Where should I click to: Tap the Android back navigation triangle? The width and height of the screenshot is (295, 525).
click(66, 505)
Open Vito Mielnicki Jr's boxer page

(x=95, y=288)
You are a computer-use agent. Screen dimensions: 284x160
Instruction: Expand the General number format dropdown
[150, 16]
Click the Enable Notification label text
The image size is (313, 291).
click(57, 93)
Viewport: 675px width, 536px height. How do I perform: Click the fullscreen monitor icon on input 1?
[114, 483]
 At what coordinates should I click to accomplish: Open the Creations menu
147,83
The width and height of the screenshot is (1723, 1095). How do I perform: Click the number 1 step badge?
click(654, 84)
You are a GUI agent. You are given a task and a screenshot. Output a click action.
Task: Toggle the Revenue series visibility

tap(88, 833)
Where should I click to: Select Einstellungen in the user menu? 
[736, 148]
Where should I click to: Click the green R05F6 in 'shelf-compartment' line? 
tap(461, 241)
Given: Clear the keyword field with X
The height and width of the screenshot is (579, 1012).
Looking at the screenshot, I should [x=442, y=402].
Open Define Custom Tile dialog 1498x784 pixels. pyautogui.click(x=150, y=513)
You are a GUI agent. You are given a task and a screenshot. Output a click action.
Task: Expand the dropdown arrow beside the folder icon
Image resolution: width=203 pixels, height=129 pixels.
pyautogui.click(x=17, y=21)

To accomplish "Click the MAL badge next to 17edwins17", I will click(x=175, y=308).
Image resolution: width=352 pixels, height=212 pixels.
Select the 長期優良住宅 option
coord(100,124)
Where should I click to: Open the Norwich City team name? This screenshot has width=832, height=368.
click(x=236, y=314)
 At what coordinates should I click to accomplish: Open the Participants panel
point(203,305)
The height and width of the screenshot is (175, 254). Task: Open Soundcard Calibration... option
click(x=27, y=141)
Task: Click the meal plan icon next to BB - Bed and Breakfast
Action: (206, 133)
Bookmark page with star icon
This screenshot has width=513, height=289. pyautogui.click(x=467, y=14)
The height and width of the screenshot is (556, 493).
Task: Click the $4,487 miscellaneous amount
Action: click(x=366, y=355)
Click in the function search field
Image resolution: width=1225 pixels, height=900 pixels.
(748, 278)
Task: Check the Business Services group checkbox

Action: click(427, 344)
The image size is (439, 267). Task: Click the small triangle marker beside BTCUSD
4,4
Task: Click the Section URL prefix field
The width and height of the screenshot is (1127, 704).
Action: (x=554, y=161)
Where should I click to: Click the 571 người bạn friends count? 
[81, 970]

※

Exercise directions
Could you copy every line of the data above word for word, changing nothing?

Full solution
Where should I click to: Tap the Android back navigation triangle? The width and height of the screenshot is (295, 525).
click(66, 505)
Open Vito Mielnicki Jr's boxer page

(x=95, y=288)
You are a computer-use agent. Screen dimensions: 284x160
Instruction: Expand the General number format dropdown
[150, 16]
Click the Enable Notification label text
The image size is (313, 291).
click(57, 93)
Viewport: 675px width, 536px height. How do I perform: Click the fullscreen monitor icon on input 1?
[114, 483]
 At what coordinates should I click to accomplish: Open the Creations menu
147,83
The width and height of the screenshot is (1723, 1095). How do I perform: Click the number 1 step badge?
click(654, 84)
You are a GUI agent. You are given a task and a screenshot. Output a click action.
Task: Toggle the Revenue series visibility

tap(88, 833)
Where should I click to: Select Einstellungen in the user menu? 
[736, 148]
Where should I click to: Click the green R05F6 in 'shelf-compartment' line? 
tap(461, 241)
Given: Clear the keyword field with X
The height and width of the screenshot is (579, 1012).
Looking at the screenshot, I should [x=442, y=402].
Open Define Custom Tile dialog 1498x784 pixels. pyautogui.click(x=150, y=513)
You are a GUI agent. You are given a task and a screenshot. Output a click action.
Task: Expand the dropdown arrow beside the folder icon
Image resolution: width=203 pixels, height=129 pixels.
pyautogui.click(x=17, y=21)

To accomplish "Click the MAL badge next to 17edwins17", I will click(x=175, y=308).
Image resolution: width=352 pixels, height=212 pixels.
Select the 長期優良住宅 option
coord(100,124)
Where should I click to: Open the Norwich City team name? This screenshot has width=832, height=368.
click(x=236, y=314)
 At what coordinates should I click to accomplish: Open the Participants panel
point(203,305)
The height and width of the screenshot is (175, 254). Task: Open Soundcard Calibration... option
click(x=27, y=141)
Task: Click the meal plan icon next to BB - Bed and Breakfast
Action: (206, 133)
Bookmark page with star icon
This screenshot has width=513, height=289. pyautogui.click(x=467, y=14)
The height and width of the screenshot is (556, 493).
Task: Click the $4,487 miscellaneous amount
Action: click(x=366, y=355)
Click in the function search field
Image resolution: width=1225 pixels, height=900 pixels.
(748, 278)
Task: Check the Business Services group checkbox

Action: click(427, 344)
The image size is (439, 267). Task: Click the small triangle marker beside BTCUSD
4,4
Task: Click the Section URL prefix field
The width and height of the screenshot is (1127, 704).
Action: (x=554, y=161)
Where should I click to: Click the 571 người bạn friends count? 
[81, 970]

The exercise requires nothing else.